PROBLEM TO SOLVE:
The answer is a single number: the count of lines below in which the word "This" appears.

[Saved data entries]
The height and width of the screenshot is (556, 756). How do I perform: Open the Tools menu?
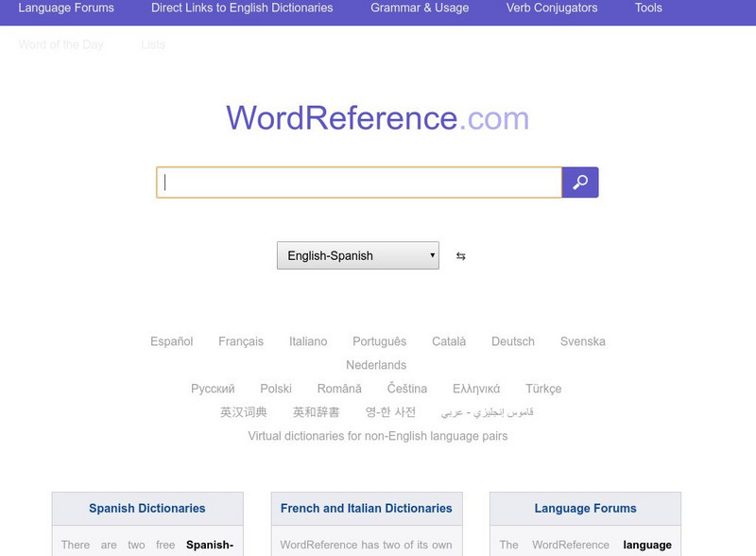pos(648,8)
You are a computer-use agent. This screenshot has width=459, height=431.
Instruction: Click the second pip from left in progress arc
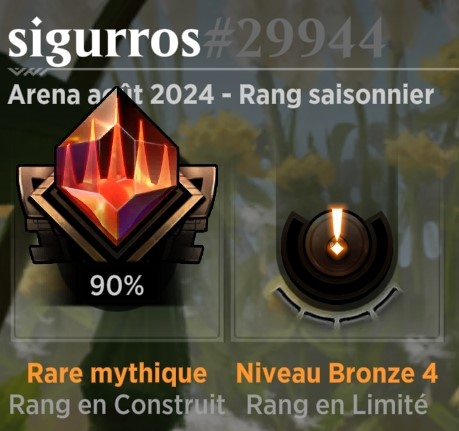click(320, 317)
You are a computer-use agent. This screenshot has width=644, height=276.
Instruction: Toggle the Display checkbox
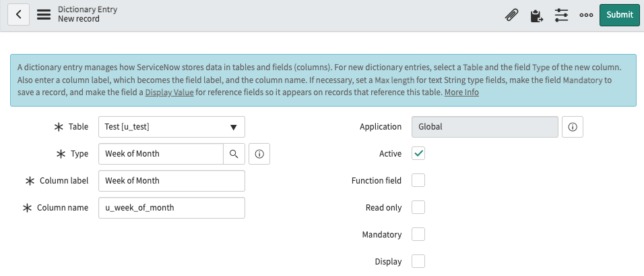(x=418, y=261)
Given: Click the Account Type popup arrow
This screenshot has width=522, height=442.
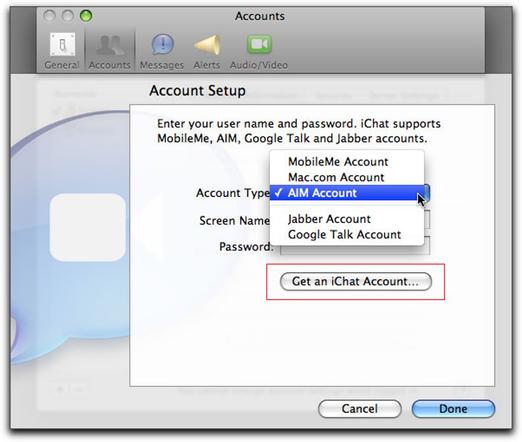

WRITTEN SOLUTION:
3